Prompt A:
From the xenophilia text, list the fields in which the Romans believed the Greeks were better than Romans.
Prompt B:
Transcribe the xenophilia text, starting with "Cultural xenophilia according" and going on through "at military matters.".

Text extract:

******

Cultural xenophilia according to some sources can be connected with cultural cringe. It may also be area-specific, such as led the Romans to believe that Greeks were better than Romans at music, art and philosophy, but evidently not better at military matters.

In politics and history
George Washington, in his 1796 Farewell Address, described having allegiance to more than one nation as negative:

So likewise, a passionate attachment of one nation for another produces a variety of evils. Sympathy for the favorite nation, facilitating the illusion of an imaginary common interest in cases where no real common interest exists, and infusing into one the enmities of the other, betrays the former into a participation in the quarrels and wars of the latter without adequate inducement or justification. It leads also to concessions to the favorite nation of privileges denied to others which is apt doubly to injure the nation making the concessions; by unnecessarily parting with what ought to have been retained, and by exciting jealousy, ill-will, and a disposition to retaliate, in the parties from whom equal privileges are withheld. And it gives to ambitious, corrupted, or deluded citizens (who devote themselves to the favorite nation), facility to betray or sacrifice the interests of their own country, without odium, sometimes even with popularity; gilding, with the appearances of a virtuous sense of obligation, a commendable deference for public opinion, or a laudable zeal for public good, the base or foolish compliances of ambition, corruption, or infatuation.

******

Dataset:
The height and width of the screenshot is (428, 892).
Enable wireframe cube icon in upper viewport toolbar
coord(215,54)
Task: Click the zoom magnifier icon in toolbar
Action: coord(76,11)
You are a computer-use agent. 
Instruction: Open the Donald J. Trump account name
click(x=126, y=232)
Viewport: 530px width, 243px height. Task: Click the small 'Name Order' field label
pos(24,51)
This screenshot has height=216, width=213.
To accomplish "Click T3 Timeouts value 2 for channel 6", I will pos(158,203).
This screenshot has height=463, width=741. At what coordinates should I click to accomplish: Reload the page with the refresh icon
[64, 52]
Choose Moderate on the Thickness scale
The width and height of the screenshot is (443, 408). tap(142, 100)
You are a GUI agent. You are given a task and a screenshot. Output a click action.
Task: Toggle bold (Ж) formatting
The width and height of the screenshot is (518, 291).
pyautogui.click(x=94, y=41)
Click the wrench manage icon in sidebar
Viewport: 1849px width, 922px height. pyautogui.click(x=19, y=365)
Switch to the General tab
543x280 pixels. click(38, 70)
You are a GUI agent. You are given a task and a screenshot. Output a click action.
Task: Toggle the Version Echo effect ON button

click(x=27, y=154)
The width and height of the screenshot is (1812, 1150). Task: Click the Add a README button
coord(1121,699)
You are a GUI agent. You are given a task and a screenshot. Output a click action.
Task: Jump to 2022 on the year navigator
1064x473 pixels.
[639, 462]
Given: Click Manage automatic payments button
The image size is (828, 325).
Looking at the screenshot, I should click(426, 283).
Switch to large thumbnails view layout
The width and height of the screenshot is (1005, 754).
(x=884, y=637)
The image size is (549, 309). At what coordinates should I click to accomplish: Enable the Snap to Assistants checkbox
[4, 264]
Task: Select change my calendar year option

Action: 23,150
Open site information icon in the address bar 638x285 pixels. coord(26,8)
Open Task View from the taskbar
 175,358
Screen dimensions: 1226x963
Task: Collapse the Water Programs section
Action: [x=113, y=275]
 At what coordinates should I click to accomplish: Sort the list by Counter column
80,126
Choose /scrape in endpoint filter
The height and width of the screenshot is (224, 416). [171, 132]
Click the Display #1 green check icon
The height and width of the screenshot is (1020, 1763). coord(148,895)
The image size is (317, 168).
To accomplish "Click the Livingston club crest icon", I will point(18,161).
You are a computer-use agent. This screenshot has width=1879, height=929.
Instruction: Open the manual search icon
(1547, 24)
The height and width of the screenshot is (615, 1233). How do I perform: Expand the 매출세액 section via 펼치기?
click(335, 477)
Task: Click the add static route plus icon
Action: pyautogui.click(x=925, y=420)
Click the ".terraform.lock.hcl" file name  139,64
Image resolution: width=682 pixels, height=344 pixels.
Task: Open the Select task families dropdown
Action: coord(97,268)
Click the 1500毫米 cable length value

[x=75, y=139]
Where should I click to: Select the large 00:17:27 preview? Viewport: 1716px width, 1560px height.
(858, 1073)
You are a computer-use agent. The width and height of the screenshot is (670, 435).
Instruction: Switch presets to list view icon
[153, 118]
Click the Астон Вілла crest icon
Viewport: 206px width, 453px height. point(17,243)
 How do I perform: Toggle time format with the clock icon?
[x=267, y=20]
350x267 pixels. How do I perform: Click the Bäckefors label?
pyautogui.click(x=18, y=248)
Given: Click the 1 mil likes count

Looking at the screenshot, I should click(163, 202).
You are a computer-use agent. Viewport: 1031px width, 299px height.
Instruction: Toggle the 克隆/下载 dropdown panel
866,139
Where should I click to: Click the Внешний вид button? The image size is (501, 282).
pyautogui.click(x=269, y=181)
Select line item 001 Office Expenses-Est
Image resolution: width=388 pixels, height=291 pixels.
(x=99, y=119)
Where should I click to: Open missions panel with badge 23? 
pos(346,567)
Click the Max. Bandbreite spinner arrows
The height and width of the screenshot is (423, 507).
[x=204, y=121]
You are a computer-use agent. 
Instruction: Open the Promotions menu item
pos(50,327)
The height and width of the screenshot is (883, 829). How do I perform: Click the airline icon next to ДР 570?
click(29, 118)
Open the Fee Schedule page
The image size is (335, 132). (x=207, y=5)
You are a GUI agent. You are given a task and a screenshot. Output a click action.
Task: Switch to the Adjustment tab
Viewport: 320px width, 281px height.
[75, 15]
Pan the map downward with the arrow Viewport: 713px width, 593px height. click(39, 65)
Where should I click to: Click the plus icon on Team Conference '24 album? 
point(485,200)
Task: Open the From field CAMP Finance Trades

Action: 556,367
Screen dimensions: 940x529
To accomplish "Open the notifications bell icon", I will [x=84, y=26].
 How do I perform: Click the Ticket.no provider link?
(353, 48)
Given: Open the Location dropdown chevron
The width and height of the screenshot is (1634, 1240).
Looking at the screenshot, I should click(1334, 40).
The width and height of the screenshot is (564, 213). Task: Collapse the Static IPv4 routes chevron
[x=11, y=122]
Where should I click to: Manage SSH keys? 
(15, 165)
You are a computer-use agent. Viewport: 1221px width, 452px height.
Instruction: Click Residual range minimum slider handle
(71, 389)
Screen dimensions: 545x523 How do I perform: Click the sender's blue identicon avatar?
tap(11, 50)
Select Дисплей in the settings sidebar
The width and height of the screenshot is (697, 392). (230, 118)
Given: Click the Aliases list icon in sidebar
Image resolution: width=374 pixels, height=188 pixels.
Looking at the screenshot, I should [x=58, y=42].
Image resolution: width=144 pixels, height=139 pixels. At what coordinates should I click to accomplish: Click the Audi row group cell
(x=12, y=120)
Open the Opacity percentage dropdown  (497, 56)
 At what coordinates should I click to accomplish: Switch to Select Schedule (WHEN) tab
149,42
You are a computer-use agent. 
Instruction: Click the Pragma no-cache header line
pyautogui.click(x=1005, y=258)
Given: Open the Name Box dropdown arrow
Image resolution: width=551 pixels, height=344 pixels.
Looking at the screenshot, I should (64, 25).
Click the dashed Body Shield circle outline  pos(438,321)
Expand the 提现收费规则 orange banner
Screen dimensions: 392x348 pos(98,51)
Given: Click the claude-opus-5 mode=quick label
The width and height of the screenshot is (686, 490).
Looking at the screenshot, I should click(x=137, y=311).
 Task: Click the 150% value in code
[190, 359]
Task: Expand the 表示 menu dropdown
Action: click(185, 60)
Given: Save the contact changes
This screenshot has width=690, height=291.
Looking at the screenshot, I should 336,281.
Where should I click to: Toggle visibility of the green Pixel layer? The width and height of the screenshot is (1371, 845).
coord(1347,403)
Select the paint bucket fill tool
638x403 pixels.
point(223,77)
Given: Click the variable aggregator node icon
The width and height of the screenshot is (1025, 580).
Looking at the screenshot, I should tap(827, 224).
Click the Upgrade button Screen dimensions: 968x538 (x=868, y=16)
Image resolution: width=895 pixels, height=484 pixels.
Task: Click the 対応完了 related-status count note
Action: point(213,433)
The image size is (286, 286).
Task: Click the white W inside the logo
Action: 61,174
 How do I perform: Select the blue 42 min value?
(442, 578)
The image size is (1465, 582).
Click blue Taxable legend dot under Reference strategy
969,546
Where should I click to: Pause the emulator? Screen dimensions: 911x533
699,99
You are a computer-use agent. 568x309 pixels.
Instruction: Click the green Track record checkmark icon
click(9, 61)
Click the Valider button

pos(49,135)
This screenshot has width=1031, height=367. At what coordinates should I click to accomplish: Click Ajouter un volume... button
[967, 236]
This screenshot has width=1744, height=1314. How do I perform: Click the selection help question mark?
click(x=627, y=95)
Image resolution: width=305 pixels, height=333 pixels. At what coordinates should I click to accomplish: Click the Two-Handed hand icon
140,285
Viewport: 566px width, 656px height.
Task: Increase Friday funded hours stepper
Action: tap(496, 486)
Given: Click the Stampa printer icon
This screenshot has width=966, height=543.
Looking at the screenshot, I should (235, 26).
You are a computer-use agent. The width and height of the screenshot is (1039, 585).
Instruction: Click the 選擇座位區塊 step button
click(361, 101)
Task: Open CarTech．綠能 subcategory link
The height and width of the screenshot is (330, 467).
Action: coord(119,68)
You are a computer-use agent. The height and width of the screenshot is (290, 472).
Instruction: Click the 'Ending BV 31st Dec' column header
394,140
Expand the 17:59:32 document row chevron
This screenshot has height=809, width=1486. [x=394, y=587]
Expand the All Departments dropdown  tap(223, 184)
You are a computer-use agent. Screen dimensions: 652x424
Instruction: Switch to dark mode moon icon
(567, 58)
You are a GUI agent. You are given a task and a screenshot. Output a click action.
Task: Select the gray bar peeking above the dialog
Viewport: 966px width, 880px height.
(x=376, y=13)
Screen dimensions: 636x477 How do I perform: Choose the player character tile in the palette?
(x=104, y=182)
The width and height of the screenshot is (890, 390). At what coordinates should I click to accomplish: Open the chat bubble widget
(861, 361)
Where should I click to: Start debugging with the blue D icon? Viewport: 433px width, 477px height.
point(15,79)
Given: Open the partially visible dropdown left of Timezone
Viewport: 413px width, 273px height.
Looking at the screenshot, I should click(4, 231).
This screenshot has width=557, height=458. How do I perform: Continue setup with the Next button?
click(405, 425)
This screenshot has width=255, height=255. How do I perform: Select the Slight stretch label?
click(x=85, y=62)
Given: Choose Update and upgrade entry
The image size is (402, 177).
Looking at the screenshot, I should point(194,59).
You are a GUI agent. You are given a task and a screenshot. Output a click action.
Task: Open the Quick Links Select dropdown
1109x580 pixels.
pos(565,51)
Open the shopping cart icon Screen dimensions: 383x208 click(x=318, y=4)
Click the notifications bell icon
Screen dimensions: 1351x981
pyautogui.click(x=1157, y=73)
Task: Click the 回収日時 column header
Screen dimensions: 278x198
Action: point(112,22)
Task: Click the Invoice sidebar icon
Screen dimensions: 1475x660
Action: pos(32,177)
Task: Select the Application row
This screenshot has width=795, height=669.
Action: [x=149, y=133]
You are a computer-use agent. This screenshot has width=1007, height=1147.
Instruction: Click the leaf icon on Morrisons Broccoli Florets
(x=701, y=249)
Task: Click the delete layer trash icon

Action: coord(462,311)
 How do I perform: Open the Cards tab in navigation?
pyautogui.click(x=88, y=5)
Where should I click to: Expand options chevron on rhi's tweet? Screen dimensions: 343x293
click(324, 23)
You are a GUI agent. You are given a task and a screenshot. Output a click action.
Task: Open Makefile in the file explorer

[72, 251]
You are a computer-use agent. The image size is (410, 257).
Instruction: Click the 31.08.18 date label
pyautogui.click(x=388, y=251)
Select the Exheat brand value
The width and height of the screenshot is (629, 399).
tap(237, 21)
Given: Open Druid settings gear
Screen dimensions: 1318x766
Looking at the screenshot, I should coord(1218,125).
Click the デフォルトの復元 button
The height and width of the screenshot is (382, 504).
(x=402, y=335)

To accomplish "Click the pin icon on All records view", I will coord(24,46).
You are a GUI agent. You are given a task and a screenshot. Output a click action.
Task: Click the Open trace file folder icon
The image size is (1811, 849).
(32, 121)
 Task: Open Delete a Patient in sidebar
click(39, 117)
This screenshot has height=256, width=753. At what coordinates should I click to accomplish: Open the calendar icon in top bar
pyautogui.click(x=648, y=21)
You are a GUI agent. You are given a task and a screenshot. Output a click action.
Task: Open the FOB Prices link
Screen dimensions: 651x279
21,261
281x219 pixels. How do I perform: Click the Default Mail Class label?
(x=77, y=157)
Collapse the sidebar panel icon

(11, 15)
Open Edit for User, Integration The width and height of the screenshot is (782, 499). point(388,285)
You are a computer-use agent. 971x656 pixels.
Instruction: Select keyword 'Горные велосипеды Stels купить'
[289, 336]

******

Task solution A:
music, art, philosophy

Task solution B:
Cultural xenophilia according to some sources can be connected with cultural cringe. It may also be area-specific, such as led the Romans to believe that Greeks were better than Romans at music, art and philosophy, but evidently not better at military matters.